Environmental panel wants DuPage to join national climate change effort
By Susan Frick Carlman firstname.lastname@example.org December 15, 2011 12:08PM
Updated: January 17, 2012 8:10AM
DuPage County has made an array of improvements to reduce its carbon footprint in recent years. Its Environmental Commission would like to see officials solidify the upgrades with an ambitious commitment to continue confronting the prospect of climate change by signing on with the nationwide Cool Counties program.
In a letter being drafted to send to County Board Chairman Dan Cronin, commissioners plan to recommend adopting a set of policy statements aimed at a collaborative strategy for limiting the greenhouse gases going into the atmosphere from DuPage sources. The package of statements the commission hopes will win County Board support comes from the U.S. Cool Counties Climate Stabilization Declaration.
Among the suggested parameters is working with municipalities and townships, as well as the Forest Preserve District of DuPage County and area businesses and private institutions, to devise and enact a plan of action for putting a cap on emissions generated in a variety of ways.
“Such a broad-based effort is needed and desired for attaining the implementation of programs that will achieve the reduction in greenhouse gas emissions set forth in the Declaration,” commission chairman Jack Sheaffer wrote in the draft letter reviewed by the panel this week.
County environmental specialist Joy Hinz said the letter, once finalized, will go to Cronin, who will decide whether to forward its recommendations to the board’s environmental committee. If the proposals clear that group, they will go on to the full board.
The Cool Counties initiative, launched by the National Association of Counties four years ago, intends to tap the resources of all 3,066 U.S. counties to address the issues presented by global warming. Cook County, one of the first to sign onto the partnership, is the only Illinois signatory among the 42 counties that have joined the effort so far.

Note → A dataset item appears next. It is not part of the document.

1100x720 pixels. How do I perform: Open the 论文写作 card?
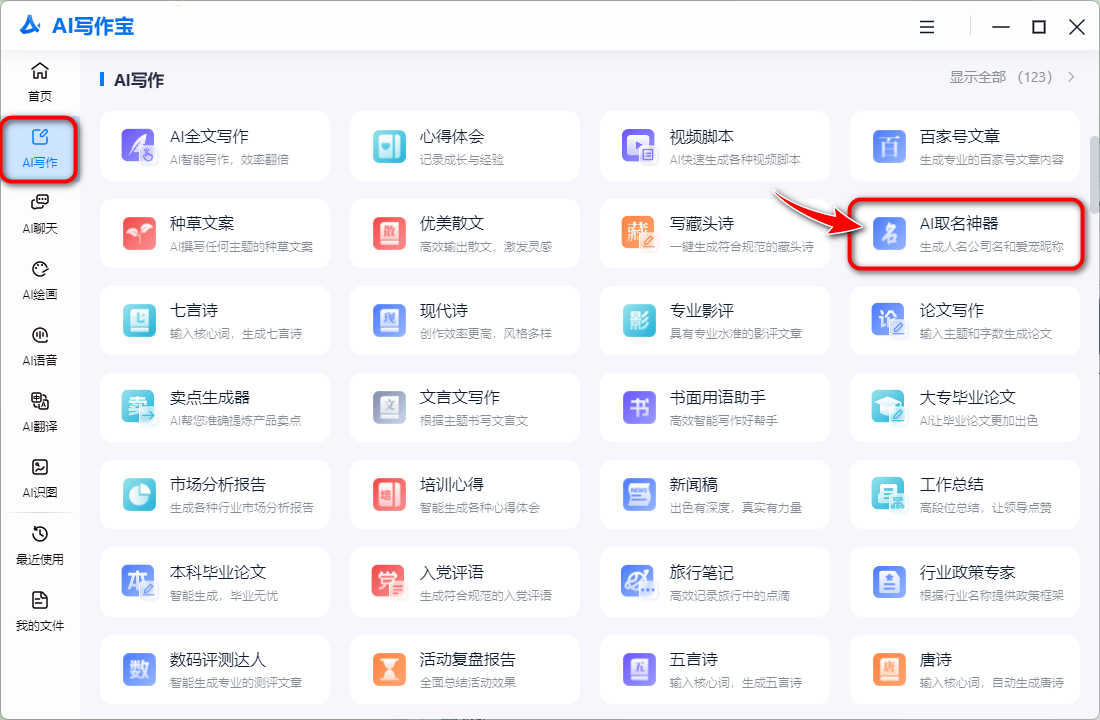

Naperville County Board member Jim Healy, who represents DuPage in various National Association of Counties committee involvements, said the effort has seen a gradual takeoff in part because its launch came right about the same time the economy was starting to sour and governments were seeing signs their revenue streams would slow.
Healy is now part of a national task force looking into a related endeavor, Green Counties, that also is tapping corporate-county partnerships.
“It began a couple years ago, slowly, to look at ways counties can begin cutting energy usage and find ways to go green that do not cost money, because as we all know all counties are strapped like crazy,” Healy said.
Those ideas are still in the conceptual phase as well, but once a recommendation is ready for the board to consider, he would like to suggest using grant money to help fund a college-level intern who would earn a modest stipend while researching environmentally benign options available to the county.
“The idea is, can we come up with ways that allow us to go green without killing our pocketbooks? And the answer is yes,” Healy said, noting that DuPage and most other counties have been forced to reduce employee head counts in their current and upcoming budgets. “The staff cannot do it.”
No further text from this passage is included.